2

I have a list of files and directories. I'm trying to write a function to remove entries where there is also an entry for an ancestor directory present. What I have so far seems to work, but I think it is inefficient because it tests the full list of directories for every file.

Maybe there's a library out there to do this, but I can't find it. The purpose is to allow the user to choose a list of files and directories to upload.

As you can see from the example, directories are a subset of entries.
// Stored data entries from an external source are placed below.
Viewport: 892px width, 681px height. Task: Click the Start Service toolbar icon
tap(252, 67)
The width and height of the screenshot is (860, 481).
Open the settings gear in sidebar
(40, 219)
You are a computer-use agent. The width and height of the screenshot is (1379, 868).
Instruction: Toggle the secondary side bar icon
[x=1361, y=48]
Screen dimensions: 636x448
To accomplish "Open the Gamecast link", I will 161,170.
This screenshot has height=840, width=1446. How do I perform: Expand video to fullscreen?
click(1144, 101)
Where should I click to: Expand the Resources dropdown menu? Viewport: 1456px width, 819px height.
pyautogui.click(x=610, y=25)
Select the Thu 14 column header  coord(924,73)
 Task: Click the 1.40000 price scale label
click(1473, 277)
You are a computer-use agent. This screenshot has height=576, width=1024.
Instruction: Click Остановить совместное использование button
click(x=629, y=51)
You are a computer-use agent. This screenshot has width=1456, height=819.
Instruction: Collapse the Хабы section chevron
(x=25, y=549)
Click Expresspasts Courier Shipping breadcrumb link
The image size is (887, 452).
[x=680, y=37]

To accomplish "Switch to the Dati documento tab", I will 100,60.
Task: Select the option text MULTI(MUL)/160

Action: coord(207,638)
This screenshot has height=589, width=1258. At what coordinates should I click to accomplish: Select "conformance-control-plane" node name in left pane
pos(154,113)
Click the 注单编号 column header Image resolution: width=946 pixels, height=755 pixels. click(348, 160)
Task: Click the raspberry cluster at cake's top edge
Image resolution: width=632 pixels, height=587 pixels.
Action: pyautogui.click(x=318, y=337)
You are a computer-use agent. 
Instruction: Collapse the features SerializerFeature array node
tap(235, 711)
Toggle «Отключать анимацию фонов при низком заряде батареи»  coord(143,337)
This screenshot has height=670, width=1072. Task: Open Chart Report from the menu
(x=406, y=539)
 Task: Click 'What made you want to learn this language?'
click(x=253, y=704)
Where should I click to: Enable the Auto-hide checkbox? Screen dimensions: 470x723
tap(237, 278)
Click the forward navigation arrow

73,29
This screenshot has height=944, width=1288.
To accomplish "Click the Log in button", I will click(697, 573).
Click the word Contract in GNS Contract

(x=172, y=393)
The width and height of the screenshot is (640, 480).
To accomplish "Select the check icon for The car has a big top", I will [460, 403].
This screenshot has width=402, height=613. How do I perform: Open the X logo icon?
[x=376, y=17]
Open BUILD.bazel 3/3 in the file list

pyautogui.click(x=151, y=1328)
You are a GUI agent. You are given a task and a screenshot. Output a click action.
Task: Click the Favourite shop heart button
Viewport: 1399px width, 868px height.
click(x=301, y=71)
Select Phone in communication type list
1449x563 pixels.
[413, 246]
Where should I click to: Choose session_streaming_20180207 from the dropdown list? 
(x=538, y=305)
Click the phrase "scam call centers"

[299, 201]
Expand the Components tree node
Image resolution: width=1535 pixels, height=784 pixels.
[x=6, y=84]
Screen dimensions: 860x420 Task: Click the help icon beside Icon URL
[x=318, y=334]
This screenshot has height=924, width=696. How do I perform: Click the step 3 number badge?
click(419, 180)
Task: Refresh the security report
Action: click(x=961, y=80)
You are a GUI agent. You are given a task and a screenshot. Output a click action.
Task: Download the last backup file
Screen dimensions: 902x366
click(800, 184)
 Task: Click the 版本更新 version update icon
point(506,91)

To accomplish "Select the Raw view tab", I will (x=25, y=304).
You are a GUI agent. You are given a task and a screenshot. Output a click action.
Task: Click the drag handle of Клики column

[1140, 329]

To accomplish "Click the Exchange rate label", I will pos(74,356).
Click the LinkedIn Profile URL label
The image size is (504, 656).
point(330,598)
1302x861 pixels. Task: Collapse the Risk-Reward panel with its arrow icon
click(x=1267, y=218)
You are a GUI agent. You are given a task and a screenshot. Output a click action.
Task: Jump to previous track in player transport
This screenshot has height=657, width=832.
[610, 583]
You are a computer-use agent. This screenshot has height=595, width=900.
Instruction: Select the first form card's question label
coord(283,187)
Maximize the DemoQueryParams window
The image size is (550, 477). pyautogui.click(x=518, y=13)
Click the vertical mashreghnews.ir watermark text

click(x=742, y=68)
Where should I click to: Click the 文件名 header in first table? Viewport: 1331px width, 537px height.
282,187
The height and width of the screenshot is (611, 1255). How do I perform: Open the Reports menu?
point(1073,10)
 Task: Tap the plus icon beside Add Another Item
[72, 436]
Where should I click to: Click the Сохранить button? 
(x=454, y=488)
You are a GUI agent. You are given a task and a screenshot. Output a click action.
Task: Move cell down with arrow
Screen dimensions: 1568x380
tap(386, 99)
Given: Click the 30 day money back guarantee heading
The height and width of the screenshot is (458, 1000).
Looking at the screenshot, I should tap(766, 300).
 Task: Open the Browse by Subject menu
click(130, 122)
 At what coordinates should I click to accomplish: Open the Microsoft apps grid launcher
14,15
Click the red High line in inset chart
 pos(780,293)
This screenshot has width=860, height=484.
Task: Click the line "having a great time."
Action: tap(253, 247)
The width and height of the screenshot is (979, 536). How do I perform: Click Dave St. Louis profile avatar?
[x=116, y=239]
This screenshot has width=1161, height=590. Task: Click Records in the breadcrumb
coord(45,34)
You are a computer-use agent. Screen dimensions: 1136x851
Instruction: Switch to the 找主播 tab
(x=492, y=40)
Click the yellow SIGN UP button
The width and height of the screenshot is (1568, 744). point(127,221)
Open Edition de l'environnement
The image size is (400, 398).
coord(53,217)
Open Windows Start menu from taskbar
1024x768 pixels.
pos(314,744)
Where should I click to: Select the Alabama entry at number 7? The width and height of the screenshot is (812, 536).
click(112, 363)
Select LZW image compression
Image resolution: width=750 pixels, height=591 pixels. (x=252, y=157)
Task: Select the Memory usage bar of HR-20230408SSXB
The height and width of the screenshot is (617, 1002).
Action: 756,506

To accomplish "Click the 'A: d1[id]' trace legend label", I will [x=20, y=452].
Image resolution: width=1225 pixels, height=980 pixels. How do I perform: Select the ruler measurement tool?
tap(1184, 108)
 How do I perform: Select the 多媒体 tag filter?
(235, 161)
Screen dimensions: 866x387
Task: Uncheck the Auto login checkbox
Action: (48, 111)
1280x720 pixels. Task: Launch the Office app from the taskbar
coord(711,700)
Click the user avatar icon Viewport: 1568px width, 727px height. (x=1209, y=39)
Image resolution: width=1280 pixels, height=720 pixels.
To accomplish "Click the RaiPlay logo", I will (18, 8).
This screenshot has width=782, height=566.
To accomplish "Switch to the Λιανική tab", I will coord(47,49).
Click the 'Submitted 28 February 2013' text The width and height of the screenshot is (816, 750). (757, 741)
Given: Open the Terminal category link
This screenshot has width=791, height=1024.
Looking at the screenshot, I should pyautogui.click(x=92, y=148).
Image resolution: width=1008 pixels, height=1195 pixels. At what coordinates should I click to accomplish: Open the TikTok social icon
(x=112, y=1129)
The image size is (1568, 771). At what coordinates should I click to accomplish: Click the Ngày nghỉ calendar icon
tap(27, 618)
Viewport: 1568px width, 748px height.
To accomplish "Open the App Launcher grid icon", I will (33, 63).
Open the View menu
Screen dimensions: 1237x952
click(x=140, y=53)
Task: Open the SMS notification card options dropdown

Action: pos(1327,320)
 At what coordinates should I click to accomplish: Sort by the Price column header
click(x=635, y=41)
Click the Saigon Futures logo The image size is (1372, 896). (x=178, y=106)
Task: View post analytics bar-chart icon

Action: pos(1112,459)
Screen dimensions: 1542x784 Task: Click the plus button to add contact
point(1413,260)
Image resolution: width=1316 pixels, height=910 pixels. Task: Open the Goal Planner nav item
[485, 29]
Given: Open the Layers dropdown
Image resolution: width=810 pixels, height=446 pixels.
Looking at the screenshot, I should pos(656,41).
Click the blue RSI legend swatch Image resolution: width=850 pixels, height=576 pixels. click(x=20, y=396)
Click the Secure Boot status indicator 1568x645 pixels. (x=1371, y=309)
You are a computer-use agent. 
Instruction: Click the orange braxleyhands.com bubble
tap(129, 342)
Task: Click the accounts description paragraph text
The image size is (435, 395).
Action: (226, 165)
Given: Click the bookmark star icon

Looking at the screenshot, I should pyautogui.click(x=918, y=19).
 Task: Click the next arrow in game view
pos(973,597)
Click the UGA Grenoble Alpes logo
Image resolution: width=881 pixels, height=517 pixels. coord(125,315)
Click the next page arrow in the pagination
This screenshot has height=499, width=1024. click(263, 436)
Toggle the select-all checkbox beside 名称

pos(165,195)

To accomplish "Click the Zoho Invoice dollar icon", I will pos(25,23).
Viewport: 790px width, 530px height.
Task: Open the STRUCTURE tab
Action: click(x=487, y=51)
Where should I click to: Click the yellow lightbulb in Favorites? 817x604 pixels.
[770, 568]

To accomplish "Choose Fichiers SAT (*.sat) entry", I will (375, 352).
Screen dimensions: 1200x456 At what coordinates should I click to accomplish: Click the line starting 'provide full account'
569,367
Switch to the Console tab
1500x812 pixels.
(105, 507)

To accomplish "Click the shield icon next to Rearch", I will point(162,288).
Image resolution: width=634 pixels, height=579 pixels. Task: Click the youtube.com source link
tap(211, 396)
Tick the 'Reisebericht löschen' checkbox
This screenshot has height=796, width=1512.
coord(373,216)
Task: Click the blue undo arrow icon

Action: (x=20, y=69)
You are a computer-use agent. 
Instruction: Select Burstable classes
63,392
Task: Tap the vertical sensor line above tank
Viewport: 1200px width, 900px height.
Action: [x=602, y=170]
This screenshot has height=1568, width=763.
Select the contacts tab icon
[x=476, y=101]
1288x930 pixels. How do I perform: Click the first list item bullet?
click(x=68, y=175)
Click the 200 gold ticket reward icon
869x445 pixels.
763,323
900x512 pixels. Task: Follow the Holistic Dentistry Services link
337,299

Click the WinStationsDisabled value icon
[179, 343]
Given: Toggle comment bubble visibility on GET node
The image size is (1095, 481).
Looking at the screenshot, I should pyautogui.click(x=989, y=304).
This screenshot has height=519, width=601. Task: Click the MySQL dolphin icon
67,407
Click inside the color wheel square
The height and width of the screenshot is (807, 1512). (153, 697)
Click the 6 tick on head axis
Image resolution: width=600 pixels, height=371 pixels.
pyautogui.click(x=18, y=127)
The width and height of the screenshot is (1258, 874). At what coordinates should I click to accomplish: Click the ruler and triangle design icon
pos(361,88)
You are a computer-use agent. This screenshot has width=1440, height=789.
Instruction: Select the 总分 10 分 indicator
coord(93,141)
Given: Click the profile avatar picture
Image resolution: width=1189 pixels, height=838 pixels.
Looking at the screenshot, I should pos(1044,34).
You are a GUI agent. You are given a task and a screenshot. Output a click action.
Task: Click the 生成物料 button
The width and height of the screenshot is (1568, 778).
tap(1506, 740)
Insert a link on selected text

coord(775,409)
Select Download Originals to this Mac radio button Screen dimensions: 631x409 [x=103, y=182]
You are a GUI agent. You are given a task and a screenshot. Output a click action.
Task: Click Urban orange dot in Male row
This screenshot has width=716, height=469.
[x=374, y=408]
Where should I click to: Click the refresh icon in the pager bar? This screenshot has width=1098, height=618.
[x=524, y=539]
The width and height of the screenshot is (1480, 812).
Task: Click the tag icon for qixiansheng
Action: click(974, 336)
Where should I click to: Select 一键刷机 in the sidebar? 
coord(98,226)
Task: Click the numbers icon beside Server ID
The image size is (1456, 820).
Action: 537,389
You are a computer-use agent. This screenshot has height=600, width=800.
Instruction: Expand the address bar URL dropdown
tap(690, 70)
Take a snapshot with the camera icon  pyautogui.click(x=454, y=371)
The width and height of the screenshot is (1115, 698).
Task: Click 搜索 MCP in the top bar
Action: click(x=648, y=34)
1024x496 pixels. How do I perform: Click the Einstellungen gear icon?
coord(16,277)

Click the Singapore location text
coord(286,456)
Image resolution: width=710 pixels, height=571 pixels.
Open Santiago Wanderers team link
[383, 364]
I'd prefer to just provide the entries. 

import os

def remove_redundant_entries(entries, directories):
    result = []
    for entry in entries:
        # make a copy and successively get the dirname and test it
        partial_path = entry
        found = False
        while partial_path != os.sep:
            partial_path = os.path.dirname(partial_path)
            if partial_path in directories:
                found = True
                break
        if not found:
            result.append(entry)
    return result


entries = [
    "/home/fred/work/f1.txt",
    "/home/fred/work/f2.txt",
    "/home/fred/play/f3.txt",
    "/home/fred/play",
    "/home/jane/dev/f1.txt",
    "/home/jane"]

directories = [
    "/home/fred/play",
    "/home/jane"]

print remove_redundant_entries(entries, directories)

# result:
['/home/fred/work/f1.txt', '/home/fred/work/f2.txt', '/home/fred/play', '/home/jane']

if you know of a library or can give a clue to a better algorithm I'd appreciate it. Meanwhile, I will try something based on sorting the entries, as ancestors should always precede their children in the list.

EDIT: - RESULTS

I ran all solutions 10,000 times through the profiler with the tests set - and with one file added /home/fred/work/f2.txt.bak to test make sure a regular filename does cause another to be discarded.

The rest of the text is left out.